ASSIGNMENT —
Please take the lines from the one holding "Open the Servicio menu in Candle" through the one holding "Screen dimensions: 2576x1177" in the data below and copy them exactly.

DATA UNDER STUDY —

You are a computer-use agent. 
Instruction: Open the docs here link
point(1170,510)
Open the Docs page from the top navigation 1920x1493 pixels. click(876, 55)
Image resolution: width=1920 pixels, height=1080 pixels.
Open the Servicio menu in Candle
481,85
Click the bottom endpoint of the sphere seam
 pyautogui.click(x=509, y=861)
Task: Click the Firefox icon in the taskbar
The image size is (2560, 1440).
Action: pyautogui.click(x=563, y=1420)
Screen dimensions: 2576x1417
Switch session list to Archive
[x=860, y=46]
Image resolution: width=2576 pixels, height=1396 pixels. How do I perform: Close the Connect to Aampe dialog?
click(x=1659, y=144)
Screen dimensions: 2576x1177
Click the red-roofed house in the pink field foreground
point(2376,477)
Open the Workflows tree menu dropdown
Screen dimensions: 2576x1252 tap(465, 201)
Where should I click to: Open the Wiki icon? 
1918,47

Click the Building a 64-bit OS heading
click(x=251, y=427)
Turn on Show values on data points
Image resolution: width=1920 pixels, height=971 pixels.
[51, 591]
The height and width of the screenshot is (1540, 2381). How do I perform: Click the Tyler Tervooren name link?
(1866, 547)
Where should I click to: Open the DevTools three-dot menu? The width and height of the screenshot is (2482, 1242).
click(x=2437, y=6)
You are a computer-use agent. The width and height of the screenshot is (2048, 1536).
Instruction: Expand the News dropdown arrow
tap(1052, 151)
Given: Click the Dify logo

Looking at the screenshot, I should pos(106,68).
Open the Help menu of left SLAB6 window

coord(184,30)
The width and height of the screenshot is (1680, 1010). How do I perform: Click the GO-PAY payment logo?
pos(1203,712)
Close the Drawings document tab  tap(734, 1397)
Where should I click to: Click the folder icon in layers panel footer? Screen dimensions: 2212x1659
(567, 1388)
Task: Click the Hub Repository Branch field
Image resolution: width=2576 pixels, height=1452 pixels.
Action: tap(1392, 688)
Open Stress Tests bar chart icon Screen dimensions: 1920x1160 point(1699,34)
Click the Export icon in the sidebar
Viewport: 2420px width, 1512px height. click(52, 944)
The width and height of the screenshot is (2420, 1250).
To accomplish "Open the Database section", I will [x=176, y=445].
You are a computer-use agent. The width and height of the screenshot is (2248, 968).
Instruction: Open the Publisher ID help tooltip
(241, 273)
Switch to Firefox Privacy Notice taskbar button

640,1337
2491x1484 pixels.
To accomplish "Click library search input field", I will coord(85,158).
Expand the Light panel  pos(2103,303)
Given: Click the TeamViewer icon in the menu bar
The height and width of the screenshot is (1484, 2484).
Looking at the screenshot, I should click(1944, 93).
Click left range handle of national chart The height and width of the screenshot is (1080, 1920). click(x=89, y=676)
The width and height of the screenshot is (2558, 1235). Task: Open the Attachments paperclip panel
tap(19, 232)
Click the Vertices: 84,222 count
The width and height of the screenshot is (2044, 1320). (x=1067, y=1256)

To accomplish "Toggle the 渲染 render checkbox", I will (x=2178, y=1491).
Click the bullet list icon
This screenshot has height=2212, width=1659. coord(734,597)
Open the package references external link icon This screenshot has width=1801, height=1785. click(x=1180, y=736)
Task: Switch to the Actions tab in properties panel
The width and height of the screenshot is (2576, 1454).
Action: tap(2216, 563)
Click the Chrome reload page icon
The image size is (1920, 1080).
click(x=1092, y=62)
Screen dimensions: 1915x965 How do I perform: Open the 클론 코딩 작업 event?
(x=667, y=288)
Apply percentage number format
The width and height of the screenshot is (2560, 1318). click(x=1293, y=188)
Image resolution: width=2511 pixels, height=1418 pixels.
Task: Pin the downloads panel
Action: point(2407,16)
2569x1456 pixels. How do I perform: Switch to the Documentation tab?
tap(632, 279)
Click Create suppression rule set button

FINISHED EXERCISE —
Open the Servicio menu in Candle
481,85
Click the bottom endpoint of the sphere seam
 pyautogui.click(x=509, y=861)
Task: Click the Firefox icon in the taskbar
The image size is (2560, 1440).
Action: pyautogui.click(x=563, y=1420)
Screen dimensions: 2576x1417
Switch session list to Archive
[x=860, y=46]
Image resolution: width=2576 pixels, height=1396 pixels. How do I perform: Close the Connect to Aampe dialog?
click(x=1659, y=144)
Screen dimensions: 2576x1177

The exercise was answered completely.